# '18 Nissan Rogue Fuel Type Question



## Cape_Olive (Mar 8, 2018)

Hello,

I've just got a 2018 Nissan Rogue Midnight Edition, and according to the manual, it requires regular gas(87 octane). With my previous vehicle, which was really old, I've always purchased Premium gas for it thinking that it might help with the engine life, even though it required regular gas as well.

So, my first tank is not empty yet, and I was wondering if I should start buying premium gas on the new Rogue or just go with the regular? If it helps with the engine life, I don't mind paying a bit extra, but I don't wanna pay extra if it's a hoax as well.


----------



## R1ch (Feb 28, 2016)

Cape_Olive said:


> Hello,
> 
> I've just got a 2018 Nissan Rogue Midnight Edition, and according to the manual, it requires regular gas(87 octane). With my previous vehicle, which was really old, I've always purchased Premium gas for it thinking that it might help with the engine life, even though it required regular gas as well.
> 
> So, my first tank is not empty yet, and I was wondering if I should start buying premium gas on the new Rogue or just go with the regular? If it helps with the engine life, I don't mind paying a bit extra, but I don't wanna pay extra if it's a hoax as well.


Just use what the manufacturer recommends, regular gas (87 Oct)..... Anything extra will be burning money.

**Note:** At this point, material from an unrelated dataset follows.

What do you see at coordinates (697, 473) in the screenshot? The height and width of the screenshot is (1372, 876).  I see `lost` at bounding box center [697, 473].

Sent from my SM-G950U using Tapatalk


----------



## TheCid (Jul 9, 2014)

Go with any Top Tier regular, 87 octane gas. You can search at https://www.toptiergas.com/licensedbrands/
Consumer Reports recommends it. 
I use QT.
You could add a container of Chevron Techron Complete Fuel System or Fuel Injector cleaners. I add a container about twice a year to my vehicles. However, supposedly the Top Tier gasolines will have the same additives and cleaners that is in Techron.
As R1ch said, anything above 87 is wasting your money.


----------